Dataset items:

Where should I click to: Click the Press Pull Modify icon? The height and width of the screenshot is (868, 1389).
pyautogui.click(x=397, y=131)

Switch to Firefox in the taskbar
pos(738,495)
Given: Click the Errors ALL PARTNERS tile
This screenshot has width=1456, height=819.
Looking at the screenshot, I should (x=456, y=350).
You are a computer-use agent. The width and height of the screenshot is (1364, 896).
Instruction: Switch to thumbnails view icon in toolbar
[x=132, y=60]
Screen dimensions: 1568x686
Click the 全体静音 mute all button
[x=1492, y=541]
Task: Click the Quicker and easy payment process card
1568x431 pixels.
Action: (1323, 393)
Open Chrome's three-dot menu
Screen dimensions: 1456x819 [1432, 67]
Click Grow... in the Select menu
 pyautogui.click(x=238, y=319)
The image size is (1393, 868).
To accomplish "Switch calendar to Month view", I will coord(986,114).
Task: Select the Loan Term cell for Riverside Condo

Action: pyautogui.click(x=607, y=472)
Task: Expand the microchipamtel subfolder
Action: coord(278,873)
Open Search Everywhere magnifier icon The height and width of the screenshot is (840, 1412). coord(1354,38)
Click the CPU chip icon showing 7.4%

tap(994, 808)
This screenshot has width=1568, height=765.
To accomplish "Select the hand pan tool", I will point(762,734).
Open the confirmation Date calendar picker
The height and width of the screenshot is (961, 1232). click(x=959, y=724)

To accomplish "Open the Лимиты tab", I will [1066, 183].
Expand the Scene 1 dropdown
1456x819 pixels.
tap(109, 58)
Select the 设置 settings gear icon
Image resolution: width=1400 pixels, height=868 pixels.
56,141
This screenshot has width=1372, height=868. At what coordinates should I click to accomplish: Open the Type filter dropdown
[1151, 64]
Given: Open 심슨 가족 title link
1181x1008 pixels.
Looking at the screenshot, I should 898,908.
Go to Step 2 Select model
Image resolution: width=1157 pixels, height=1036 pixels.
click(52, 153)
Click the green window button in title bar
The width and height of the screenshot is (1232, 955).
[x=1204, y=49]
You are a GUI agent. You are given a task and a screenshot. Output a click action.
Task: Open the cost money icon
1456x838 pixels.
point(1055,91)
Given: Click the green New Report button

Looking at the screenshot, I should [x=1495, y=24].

■ EXERCISE REQUIREMENTS
Copy all the lines above that hold the string "agent".

■ EXPECTED ANSWER
You are a computer-use agent. The width and height of the screenshot is (1364, 896).
You are a GUI agent. You are given a task and a screenshot. Output a click action.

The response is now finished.